Os pulgões são insetos sugadores capazes de se multiplicar rapidamente, causando sério prejuízos econômicos para agricultores em geral. Das cerca de 4.000 espécies conhecidas, pelo menos 250 causam perdas agrícolas. Eles se alimentam da seiva das plantas, perfurando os vasos condutores. Além dos prejuízos diretos, os pulgões ainda são transmissores de doenças entre as plantas e favorecem o surgimento de fungos. Seu ciclo reprodutivo é bastante interessante, sendo que nos meses mais quentes do ano as fêmeas produzem outras fêmeas partenogeneticamente, isto é, sem fecundação e de maneira vivípara; enquanto que no outono, ocorrendo o acasalamento entre machos e fêmeas, e tornam-se ovíparos.

Os pulgões podem apresentar diversas cores, de acordo com a espécie, entre o marrom, o verde, o amarelo, o vermelho, o cinza e o preto. Os principais predadores naturais dos pulgões são as joaninhas, sirfídeos (moscas-das-flores), besouros e vespas, mas há inúmeros outros animais capazes de predá-los.
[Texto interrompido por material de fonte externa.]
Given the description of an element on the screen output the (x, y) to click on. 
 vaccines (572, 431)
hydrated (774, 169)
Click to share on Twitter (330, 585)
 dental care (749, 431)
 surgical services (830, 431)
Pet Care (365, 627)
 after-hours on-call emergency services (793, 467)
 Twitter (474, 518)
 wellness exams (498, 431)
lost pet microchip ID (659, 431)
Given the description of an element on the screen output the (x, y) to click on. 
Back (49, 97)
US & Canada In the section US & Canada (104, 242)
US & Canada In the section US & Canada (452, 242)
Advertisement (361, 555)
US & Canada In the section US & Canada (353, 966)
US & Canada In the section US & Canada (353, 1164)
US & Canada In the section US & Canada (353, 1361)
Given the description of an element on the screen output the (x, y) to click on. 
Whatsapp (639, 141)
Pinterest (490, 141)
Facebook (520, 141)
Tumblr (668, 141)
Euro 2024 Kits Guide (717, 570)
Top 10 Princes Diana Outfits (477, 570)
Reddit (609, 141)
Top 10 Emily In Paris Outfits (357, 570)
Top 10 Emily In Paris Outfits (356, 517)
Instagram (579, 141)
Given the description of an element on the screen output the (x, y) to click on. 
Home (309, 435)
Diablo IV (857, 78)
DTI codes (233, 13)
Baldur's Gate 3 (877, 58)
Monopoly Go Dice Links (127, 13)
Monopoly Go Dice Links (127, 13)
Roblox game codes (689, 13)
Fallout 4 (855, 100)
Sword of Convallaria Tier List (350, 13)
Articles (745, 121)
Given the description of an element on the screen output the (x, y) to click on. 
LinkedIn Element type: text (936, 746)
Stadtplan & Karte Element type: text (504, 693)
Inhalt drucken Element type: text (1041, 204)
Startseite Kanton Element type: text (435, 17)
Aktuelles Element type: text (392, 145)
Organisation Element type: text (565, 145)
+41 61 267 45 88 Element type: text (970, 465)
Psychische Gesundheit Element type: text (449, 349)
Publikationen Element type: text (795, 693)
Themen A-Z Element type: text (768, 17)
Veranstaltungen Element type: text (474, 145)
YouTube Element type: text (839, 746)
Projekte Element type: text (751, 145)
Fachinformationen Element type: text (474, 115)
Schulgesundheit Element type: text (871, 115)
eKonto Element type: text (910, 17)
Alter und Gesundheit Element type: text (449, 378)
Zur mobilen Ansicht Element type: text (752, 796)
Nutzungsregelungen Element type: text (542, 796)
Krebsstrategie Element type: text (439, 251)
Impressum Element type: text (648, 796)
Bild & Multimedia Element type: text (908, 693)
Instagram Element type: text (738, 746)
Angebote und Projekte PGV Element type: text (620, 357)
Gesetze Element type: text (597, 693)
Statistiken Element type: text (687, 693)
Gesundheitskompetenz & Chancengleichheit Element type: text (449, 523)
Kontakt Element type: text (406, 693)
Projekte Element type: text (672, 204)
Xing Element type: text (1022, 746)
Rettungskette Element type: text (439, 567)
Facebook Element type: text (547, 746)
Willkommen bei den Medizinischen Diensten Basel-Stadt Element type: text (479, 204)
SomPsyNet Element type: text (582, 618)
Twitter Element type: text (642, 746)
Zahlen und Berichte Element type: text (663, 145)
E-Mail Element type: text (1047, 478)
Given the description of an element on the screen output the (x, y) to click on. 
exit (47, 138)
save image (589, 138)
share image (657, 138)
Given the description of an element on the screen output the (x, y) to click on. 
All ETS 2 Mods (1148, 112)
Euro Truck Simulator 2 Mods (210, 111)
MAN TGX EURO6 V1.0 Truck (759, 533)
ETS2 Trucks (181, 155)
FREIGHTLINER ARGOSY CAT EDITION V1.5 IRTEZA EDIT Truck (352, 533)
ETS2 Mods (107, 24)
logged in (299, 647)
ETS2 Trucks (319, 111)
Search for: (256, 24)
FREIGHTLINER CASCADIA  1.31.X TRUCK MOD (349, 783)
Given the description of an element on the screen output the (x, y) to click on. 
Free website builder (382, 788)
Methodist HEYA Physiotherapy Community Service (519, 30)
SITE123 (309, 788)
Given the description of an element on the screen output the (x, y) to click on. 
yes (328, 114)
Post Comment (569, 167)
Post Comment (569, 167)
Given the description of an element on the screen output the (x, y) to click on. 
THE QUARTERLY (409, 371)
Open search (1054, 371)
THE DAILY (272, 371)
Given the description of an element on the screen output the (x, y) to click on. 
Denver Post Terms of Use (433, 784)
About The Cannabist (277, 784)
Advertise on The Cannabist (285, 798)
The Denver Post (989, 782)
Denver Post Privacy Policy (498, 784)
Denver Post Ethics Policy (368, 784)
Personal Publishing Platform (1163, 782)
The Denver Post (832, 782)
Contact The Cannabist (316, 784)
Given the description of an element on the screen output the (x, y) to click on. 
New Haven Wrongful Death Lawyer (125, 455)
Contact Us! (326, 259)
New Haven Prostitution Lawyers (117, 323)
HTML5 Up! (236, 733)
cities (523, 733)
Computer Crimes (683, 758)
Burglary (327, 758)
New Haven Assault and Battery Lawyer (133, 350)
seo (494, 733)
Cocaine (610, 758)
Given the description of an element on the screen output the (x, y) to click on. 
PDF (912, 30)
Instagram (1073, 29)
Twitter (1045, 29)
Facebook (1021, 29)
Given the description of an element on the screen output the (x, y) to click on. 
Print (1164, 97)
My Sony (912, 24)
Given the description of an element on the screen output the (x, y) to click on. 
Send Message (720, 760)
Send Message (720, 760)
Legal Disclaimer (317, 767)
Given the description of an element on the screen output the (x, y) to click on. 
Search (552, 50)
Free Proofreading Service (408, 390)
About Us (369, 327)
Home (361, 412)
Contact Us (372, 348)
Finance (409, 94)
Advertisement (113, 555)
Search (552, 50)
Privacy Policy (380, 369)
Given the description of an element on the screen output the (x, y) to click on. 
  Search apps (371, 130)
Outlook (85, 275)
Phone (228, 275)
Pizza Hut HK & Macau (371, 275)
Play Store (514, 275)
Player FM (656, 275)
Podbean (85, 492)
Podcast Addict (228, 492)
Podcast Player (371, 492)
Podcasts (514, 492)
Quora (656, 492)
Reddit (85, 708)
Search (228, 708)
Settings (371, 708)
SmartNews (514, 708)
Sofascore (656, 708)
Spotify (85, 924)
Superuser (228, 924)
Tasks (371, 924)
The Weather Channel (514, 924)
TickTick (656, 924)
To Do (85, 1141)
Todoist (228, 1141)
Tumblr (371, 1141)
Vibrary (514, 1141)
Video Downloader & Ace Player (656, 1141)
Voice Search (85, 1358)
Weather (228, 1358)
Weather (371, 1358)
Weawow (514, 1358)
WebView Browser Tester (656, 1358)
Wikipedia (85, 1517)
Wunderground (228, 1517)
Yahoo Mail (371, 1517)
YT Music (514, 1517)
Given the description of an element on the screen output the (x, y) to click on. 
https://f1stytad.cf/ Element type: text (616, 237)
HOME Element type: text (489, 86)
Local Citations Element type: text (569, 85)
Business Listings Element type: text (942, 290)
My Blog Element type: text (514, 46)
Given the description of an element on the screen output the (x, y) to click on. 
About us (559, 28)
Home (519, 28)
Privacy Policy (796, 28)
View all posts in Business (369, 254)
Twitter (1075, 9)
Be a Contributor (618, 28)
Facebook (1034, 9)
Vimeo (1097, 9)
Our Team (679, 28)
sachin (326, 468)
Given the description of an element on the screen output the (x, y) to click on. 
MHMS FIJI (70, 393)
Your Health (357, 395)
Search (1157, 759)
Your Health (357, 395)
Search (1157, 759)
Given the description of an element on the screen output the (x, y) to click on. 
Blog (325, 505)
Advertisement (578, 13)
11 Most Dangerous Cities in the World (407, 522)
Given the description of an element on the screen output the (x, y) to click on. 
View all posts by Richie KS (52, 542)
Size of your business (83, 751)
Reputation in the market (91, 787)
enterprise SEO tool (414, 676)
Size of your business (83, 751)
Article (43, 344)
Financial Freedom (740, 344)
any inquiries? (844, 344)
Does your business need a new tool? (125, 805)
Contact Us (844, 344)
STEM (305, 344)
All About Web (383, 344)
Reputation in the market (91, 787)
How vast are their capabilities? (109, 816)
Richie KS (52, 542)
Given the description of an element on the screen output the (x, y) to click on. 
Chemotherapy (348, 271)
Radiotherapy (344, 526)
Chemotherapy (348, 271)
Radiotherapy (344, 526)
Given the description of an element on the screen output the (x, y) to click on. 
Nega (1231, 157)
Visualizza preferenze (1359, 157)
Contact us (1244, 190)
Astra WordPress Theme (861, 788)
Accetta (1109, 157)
Algumas formigas utilizam-se de uma solução aquosa rica em açúcares, que os pulgões excretam e por este motivo protegem-nas dos predadores.

O controle dos pulgões pode ser feito naturalmente com a introdução de predadores e parasitas. Outras formas de combate tradicionais e eficientes, são a calda de fumo e o óleo mineral. Inseticidas comerciais devem ser usados apenas em último caso, pois matam também insetos benéficos às plantas como joaninhas e abelhas.